▶ _What is needed_: Write out exactly the lines of the entries below from the one holding "This screenshot has height=1121, width=1663." to the one holding "Select the Rotate tool icon", inclusive, and leave out all other lines.

START Records for processing

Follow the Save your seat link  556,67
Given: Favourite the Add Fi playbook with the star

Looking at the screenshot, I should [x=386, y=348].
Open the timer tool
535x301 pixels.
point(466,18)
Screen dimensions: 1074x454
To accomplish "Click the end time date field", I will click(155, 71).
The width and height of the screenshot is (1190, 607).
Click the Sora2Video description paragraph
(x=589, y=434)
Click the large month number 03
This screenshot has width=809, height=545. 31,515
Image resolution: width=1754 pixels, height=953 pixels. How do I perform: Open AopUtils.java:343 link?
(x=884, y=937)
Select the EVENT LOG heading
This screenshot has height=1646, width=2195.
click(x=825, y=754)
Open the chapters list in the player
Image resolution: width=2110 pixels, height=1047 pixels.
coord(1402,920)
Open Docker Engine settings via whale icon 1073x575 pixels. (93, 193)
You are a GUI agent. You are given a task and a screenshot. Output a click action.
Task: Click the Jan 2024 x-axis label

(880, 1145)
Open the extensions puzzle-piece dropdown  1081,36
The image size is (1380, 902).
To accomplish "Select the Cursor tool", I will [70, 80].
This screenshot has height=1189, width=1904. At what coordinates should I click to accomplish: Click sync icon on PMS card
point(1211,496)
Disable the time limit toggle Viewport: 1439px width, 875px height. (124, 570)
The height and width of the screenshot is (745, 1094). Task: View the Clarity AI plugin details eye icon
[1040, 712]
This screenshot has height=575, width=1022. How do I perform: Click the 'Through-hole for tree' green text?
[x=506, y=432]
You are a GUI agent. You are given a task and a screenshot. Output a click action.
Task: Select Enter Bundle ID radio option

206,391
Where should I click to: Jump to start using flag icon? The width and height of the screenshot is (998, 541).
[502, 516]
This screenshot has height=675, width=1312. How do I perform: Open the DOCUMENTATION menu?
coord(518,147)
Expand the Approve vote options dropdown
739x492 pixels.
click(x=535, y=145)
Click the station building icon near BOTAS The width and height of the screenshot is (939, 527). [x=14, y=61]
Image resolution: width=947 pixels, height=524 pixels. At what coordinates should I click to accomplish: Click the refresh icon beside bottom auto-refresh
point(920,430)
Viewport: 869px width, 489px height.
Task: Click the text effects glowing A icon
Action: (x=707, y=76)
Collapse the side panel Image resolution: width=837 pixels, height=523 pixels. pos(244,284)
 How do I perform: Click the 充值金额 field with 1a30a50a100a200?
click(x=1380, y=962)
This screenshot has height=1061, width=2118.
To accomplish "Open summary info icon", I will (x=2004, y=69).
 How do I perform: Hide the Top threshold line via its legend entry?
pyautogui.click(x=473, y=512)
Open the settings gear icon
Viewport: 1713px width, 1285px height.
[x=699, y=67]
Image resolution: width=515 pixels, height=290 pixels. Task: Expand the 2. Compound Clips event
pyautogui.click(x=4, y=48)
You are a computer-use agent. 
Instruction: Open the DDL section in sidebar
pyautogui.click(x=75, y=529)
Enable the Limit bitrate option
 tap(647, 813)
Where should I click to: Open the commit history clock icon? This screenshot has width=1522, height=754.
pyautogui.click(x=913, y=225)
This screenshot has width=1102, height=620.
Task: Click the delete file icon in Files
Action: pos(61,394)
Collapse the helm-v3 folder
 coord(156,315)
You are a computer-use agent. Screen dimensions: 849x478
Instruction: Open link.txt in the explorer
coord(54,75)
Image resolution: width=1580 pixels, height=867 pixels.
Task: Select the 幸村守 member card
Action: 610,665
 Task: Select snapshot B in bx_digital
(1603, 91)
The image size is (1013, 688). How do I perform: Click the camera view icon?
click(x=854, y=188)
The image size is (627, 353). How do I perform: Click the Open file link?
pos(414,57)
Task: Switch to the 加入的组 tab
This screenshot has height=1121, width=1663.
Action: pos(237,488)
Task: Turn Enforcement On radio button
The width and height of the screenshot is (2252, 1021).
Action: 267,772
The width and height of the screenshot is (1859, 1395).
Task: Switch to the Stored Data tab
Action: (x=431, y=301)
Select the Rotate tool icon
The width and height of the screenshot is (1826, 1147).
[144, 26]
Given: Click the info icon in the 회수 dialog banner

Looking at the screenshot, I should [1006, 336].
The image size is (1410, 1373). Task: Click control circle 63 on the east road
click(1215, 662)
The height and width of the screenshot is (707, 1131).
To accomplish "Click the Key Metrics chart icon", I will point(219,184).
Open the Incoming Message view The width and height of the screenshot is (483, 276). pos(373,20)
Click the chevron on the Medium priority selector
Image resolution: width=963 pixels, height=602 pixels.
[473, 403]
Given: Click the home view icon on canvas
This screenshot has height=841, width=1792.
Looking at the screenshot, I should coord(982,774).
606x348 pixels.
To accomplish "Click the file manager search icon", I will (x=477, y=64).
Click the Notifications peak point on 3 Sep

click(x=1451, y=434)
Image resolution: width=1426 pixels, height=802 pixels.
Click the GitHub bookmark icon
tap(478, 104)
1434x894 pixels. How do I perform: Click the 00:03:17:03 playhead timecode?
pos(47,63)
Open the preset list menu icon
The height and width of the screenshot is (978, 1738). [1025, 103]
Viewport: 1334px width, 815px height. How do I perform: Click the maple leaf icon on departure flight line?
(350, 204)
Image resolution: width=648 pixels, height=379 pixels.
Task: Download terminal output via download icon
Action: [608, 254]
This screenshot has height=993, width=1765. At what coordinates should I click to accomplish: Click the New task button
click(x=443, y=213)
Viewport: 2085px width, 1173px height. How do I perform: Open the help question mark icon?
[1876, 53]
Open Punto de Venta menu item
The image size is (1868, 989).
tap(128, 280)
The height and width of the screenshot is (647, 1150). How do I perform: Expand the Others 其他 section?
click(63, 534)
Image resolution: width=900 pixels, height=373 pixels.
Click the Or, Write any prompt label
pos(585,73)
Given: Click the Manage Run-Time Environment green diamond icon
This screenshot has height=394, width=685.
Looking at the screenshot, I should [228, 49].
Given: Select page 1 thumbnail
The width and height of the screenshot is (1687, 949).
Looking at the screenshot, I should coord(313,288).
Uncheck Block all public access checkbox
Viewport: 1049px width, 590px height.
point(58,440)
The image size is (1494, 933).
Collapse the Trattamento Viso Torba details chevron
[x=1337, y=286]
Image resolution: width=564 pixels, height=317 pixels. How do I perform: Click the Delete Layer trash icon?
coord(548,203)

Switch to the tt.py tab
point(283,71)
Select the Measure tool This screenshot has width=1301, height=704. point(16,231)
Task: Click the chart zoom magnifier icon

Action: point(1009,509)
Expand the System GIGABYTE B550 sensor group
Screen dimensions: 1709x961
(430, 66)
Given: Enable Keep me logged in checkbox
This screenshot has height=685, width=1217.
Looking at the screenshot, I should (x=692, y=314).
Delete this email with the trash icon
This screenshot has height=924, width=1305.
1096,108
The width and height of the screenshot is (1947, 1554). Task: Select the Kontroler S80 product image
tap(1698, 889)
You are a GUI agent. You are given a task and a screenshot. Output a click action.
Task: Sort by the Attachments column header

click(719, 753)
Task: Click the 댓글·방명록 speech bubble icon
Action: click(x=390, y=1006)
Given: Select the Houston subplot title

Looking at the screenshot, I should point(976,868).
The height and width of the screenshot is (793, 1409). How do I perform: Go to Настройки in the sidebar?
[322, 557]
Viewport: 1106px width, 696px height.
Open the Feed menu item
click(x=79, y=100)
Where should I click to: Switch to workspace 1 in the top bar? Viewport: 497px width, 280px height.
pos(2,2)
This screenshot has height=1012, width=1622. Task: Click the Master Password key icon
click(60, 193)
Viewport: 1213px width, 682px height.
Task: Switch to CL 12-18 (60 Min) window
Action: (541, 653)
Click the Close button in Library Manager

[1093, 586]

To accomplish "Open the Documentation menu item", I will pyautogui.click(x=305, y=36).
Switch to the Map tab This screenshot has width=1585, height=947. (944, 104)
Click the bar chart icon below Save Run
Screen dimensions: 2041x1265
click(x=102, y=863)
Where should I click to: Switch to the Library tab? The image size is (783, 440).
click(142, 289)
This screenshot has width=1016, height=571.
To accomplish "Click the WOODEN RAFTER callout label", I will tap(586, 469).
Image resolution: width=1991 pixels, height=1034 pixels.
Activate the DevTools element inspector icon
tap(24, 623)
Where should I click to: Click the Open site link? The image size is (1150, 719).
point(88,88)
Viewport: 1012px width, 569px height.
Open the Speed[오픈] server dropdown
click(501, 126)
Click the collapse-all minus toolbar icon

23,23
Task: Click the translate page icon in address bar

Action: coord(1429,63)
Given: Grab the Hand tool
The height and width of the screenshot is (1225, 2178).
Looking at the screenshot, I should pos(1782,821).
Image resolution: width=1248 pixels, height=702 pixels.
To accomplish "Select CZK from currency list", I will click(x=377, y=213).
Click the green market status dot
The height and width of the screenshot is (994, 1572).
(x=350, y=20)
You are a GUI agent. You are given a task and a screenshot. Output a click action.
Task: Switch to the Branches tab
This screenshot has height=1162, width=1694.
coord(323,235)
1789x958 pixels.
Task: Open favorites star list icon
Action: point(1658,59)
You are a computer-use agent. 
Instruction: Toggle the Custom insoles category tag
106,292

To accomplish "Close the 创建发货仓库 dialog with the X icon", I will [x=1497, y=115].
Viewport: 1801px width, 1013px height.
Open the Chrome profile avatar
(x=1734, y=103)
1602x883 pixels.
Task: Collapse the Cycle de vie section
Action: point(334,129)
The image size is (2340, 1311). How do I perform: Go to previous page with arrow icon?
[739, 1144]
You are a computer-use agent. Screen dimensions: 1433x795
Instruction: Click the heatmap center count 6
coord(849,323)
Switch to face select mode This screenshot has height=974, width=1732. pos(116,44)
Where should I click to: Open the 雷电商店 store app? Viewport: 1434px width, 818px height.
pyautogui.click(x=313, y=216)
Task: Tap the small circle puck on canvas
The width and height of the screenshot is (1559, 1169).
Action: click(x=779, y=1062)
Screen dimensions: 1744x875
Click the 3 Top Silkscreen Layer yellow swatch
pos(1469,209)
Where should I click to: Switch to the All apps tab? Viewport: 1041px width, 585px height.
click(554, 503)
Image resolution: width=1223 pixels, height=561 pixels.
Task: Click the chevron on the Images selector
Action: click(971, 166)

END Records for processing

▶ _Task result_:
This screenshot has height=1121, width=1663.
Action: pos(237,488)
Task: Turn Enforcement On radio button
The width and height of the screenshot is (2252, 1021).
Action: 267,772
The width and height of the screenshot is (1859, 1395).
Task: Switch to the Stored Data tab
Action: (x=431, y=301)
Select the Rotate tool icon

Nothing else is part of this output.